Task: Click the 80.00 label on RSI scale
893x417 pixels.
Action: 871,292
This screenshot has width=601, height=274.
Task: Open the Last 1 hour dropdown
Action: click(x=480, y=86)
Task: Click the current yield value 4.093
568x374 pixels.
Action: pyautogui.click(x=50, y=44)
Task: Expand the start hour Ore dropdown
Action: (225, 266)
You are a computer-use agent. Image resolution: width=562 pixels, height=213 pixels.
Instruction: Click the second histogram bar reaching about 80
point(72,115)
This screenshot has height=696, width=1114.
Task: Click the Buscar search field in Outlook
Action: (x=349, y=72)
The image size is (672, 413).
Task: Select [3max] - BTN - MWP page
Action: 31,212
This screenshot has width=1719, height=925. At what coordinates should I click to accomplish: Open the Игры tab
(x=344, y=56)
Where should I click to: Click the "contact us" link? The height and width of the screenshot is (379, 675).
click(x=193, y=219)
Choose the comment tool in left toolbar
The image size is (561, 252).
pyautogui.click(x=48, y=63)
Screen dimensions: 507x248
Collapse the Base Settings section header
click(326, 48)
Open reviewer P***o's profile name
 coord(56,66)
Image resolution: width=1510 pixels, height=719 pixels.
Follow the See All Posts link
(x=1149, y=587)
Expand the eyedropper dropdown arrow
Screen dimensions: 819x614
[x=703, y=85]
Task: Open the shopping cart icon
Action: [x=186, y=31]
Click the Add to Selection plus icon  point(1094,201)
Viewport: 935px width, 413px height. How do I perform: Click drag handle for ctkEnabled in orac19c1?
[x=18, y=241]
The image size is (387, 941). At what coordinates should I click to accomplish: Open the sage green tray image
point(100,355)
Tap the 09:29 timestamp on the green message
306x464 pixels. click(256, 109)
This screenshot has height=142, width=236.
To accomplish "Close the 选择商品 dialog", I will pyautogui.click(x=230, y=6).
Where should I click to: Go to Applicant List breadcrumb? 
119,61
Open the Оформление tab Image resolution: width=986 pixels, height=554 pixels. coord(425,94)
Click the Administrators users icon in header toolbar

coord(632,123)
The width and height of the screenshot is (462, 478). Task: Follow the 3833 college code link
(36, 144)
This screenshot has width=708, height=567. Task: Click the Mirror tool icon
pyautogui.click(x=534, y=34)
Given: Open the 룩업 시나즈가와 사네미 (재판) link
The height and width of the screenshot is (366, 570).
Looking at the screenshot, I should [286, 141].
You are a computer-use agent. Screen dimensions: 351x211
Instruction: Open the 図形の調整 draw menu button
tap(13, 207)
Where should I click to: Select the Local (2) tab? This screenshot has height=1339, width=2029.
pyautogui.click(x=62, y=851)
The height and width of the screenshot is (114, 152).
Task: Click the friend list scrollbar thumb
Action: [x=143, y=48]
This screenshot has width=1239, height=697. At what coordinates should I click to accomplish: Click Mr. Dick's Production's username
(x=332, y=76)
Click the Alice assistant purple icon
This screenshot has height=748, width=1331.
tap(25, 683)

----

» **Exercício**
Por favor, reescreva todos os itens acima trocando "Image resolution" por "Screen resolution" e mantenha todo o resto igual.

» **Resposta do exercício**
Task: Click the 80.00 label on RSI scale
893x417 pixels.
Action: 871,292
This screenshot has width=601, height=274.
Task: Open the Last 1 hour dropdown
Action: click(x=480, y=86)
Task: Click the current yield value 4.093
568x374 pixels.
Action: pyautogui.click(x=50, y=44)
Task: Expand the start hour Ore dropdown
Action: (225, 266)
You are a computer-use agent. Screen resolution: width=562 pixels, height=213 pixels.
Instruction: Click the second histogram bar reaching about 80
point(72,115)
This screenshot has height=696, width=1114.
Task: Click the Buscar search field in Outlook
Action: (x=349, y=72)
The image size is (672, 413).
Task: Select [3max] - BTN - MWP page
Action: 31,212
This screenshot has width=1719, height=925. At what coordinates should I click to accomplish: Open the Игры tab
(x=344, y=56)
Where should I click to: Click the "contact us" link? The height and width of the screenshot is (379, 675).
click(x=193, y=219)
Choose the comment tool in left toolbar
The image size is (561, 252).
pyautogui.click(x=48, y=63)
Screen dimensions: 507x248
Collapse the Base Settings section header
click(326, 48)
Open reviewer P***o's profile name
 coord(56,66)
Screen resolution: width=1510 pixels, height=719 pixels.
Follow the See All Posts link
(x=1149, y=587)
Expand the eyedropper dropdown arrow
Screen dimensions: 819x614
[x=703, y=85]
Task: Open the shopping cart icon
Action: [x=186, y=31]
Click the Add to Selection plus icon  point(1094,201)
Viewport: 935px width, 413px height. How do I perform: Click drag handle for ctkEnabled in orac19c1?
[x=18, y=241]
The image size is (387, 941). At what coordinates should I click to accomplish: Open the sage green tray image
point(100,355)
Tap the 09:29 timestamp on the green message
306x464 pixels. click(256, 109)
This screenshot has height=142, width=236.
To accomplish "Close the 选择商品 dialog", I will pyautogui.click(x=230, y=6).
Where should I click to: Go to Applicant List breadcrumb? 
119,61
Open the Оформление tab Screen resolution: width=986 pixels, height=554 pixels. coord(425,94)
Click the Administrators users icon in header toolbar

coord(632,123)
The width and height of the screenshot is (462, 478). Task: Follow the 3833 college code link
(36, 144)
This screenshot has width=708, height=567. Task: Click the Mirror tool icon
pyautogui.click(x=534, y=34)
Given: Open the 룩업 시나즈가와 사네미 (재판) link
The height and width of the screenshot is (366, 570).
Looking at the screenshot, I should [286, 141].
You are a computer-use agent. Screen dimensions: 351x211
Instruction: Open the 図形の調整 draw menu button
tap(13, 207)
Where should I click to: Select the Local (2) tab? This screenshot has height=1339, width=2029.
pyautogui.click(x=62, y=851)
The height and width of the screenshot is (114, 152).
Task: Click the friend list scrollbar thumb
Action: [x=143, y=48]
This screenshot has width=1239, height=697. At what coordinates should I click to accomplish: Click Mr. Dick's Production's username
(x=332, y=76)
Click the Alice assistant purple icon
This screenshot has height=748, width=1331.
tap(25, 683)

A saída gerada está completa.